И, увидев, что Кузьмичева схватила пальто, Леля побежала обратно к Вике.
В голове у нее словно горел костер, при спокойном пламени которого она видела все необыкновенно ясно. Встретив исступленный взгляд Викиных словно вылезающих из орбит глаз, Леля нагнулась, поцеловала ее, потом кинулась к умывальнику, тщательно вымыла руки, потом к комоду, достала чистое постельное белье.
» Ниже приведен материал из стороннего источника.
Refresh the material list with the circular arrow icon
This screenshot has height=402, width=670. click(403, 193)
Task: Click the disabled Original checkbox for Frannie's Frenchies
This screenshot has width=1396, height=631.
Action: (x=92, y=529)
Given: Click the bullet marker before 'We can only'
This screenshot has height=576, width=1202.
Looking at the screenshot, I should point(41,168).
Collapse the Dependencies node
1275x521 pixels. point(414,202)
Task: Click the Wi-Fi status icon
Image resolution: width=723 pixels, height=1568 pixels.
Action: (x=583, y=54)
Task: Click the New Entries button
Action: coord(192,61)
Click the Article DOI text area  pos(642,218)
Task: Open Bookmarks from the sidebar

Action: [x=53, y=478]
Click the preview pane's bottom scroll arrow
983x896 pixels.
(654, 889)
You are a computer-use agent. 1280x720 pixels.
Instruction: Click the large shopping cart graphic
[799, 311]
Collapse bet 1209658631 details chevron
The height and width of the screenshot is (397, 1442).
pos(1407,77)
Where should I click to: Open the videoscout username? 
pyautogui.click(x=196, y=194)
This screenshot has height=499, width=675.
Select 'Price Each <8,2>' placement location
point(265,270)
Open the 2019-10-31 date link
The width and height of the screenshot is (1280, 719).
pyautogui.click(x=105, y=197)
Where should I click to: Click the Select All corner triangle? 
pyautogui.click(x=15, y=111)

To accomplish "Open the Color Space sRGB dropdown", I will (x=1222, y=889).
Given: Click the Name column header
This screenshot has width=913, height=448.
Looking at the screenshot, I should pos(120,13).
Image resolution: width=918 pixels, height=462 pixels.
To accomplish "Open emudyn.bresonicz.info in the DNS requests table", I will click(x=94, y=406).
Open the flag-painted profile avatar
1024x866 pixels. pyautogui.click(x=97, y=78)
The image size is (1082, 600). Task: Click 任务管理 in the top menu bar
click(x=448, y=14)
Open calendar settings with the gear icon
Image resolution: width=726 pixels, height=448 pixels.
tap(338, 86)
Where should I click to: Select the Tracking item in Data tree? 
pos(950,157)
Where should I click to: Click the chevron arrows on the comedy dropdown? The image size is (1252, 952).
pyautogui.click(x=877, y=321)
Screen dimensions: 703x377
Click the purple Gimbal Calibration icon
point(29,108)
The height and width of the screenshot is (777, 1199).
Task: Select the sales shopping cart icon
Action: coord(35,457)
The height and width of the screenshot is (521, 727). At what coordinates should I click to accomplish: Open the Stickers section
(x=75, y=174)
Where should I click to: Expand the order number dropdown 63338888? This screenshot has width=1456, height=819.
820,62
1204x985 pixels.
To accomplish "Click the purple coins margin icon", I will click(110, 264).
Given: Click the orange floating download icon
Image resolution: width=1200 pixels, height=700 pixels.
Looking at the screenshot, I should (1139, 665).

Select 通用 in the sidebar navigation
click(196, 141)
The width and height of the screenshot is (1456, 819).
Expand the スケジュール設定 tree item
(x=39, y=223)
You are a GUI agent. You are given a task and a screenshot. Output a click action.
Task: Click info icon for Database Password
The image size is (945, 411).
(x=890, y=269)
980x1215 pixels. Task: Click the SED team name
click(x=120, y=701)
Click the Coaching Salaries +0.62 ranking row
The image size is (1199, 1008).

— На пол стели, мне не подняться... — просительно прошептала Вика, и Леля мгновенно стащила на пол матрац с постели, застелила чистое белье, сдернула со стола клеенку, помогла Вике переползти на приготовленное ложе и, засучив рукава, стала помогать ей. То ли тут действовали воспоминания, — не раз дед ее, акушер-гинеколог, думая, что Леля спит, рассказывал своим дочерям (две сестры Нины Леонидовны были медички) о трудных случаях родов, — то ли помог вековой бабий опыт, унаследованный от предков, но Леля спокойно, в короткие передышки между схватками целуя Вику, давала ей пить, потом вдруг бережно и сильно нажала ей на живот, и, в решительный момент забыв о том, что это страшно, ухватила что-то живое и скользкое и вытащила это скользкое из тела Вики. И вдруг такая жалость, такая нежность к этому беспомощному, упругому и маленькому, но несомненно живому существу охватила ее и такой восторг перед тем, что произошло сейчас, что она заплакала.